Everyone knows I have kidney disease but there’s been a lot of changes since that post that I haven’t written about so I thought I’d summarize.
Early in 2019 during some testing to get me re-listed for transplant in Rochester, instead of Pittsburgh, a mass was found on my right kidney. This placed me on hold status, unable to receive a transplant until it had been properly identified or removed.
In August of 2019 my right kidney was removed (known as a nephrectomy) as no testing would reveal what the mass was with confidence and removal was the only way forward to transplant (the ultimate goal). This was incredibly concerning beforehand for me as my function had already dropped to around 10%. Unfortunately there’s no way of knowing which kidney was doing the bulk of the filtering so we could be removing the one that’s doing all the work. If the removed kidney was doing a large amount of work the remaining kidney might not be able to keep up which could immediately put me into needing dialysis. The good news was this immediately reactivated me on the transplant list as there was no longer a concern.

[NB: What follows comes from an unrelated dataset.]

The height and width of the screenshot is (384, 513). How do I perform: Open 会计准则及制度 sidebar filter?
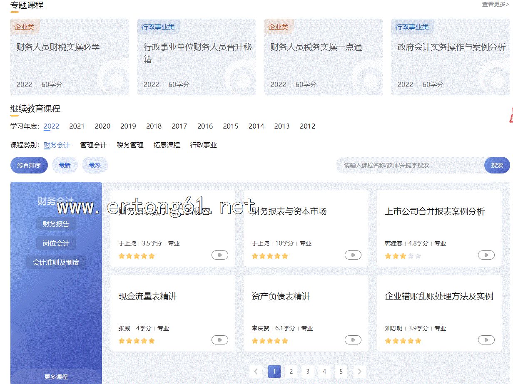tap(56, 263)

In September of 2019 we were planning a house warming/birthday party in our new backyard, but the week before I became suddenly ill and had to be put on emergency hemodialysis. This was never the plan. The plan was that as soon as things started to become noticeable or I felt like it was getting to be time I would get a PD catheter placed so that I could begin peritoneal dialysis when necessary. I had attempted to make this happen during or before the nephrectomy but the surgeon was resistant as it complicates the surgery and adds additional risk of infection during that surgery.
Upon starting hemodialysis I initiated the planning for the PD treatment and by the middle of November I had transitioned to at home overnight peritoneal dialysis. We even traveled to Disney World with it in November/December of 2019.
Prior to our Disney trip my mother had heard a story of someone finding a donor with some shirts while on vacation at Disney World, so she had shirts made up for all 8 of us that were going: Me, Rachel, Delilah, Reece, Averie, George, Karen, Barb.
On March 13th 2020 I hung my “I need a kidney” shirt on the outside my cube wall as the last thing I did before leaving the office for the weekend. It turns out this was more of a permanent decision than i thought since due to the COVID-19 pandemic I didn’t see my cube again until January 13th 2021 and that was just to pick up my things.
On March 17th 2020 (unbeknownst to me) my would-be donor spent their last day in the office, saw my shirt and at some point decided to get tested.
After a long period of testing and evaluations eventually it was determined they were a match. Sometime around November is when this news came to me and it hit like a mac truck (in a good way). After that phone call I sat in stunned silence for at least an hour.
Surgery was scheduled for February 16th and now here we are, 4 months post transplant feeling better than I have felt in years.
The gratitude I feel for my donor is so hard to put into words, and COVID has made it challenging to express many of the feelings our whole family has had but I literally owe him my life.